================
@@ -0,0 +1,6 @@
+// RUN: %clang_cc1 -triple x86_64-pc-linux-gnu -std=c11 -pedantic-errors 
-verify %s
----------------
Susikrishna wrote:

Hi @AaronBallman,

Thanks for the review. I checked it, and it seems the diagnostic is 
intentionally target-dependent. I'd be grateful if you could sanity-check my 
reasoning below:

My understanding is that this all comes down to the behavior of 
isFunctionDefinitionDiscarded() in [this block in 
SemaDecl.cpp](https://github.com/llvm/llvm-project/blob/c0e4bced616cffe01dd6816638355ae14ced528a/clang/lib/Sema/SemaDecl.cpp#L8110C1-L8127C4):

- On Windows (MSVC): Clang emulates the MSVC model, where inline acts like C++ 
and is the "real" external definition. The linker just merges all the identical 
copies. Because this definition is not "discardable," 
isFunctionDefinitionDiscarded() returns false, and our diagnostic (correctly) 
doesn't fire.

- On Linux (GNU): Clang uses the C99 model, where inline is just a "discardable 
copy" that's separate from the "real" definition.
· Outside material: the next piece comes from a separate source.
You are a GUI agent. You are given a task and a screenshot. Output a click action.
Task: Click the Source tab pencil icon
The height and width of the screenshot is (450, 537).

Because this definition is 
"discardable," isFunctionDefinitionDiscarded() returns true, which is what 
triggers our ExtWarn.

So, it seems the CI failed on Windows simply because, under MSVC's rules, this 
code isn't an error.

If that sounds right, then adding the -triple x86_64-pc-linux-gnu to the test 
file feels like the correct solution, as it forces the test to check against 
the GNU/C99 semantics we're actually trying to fix.

I'm not completely sure if this is the standard way to handle a target-specific 
test, though. Please let me know if there's a better approach!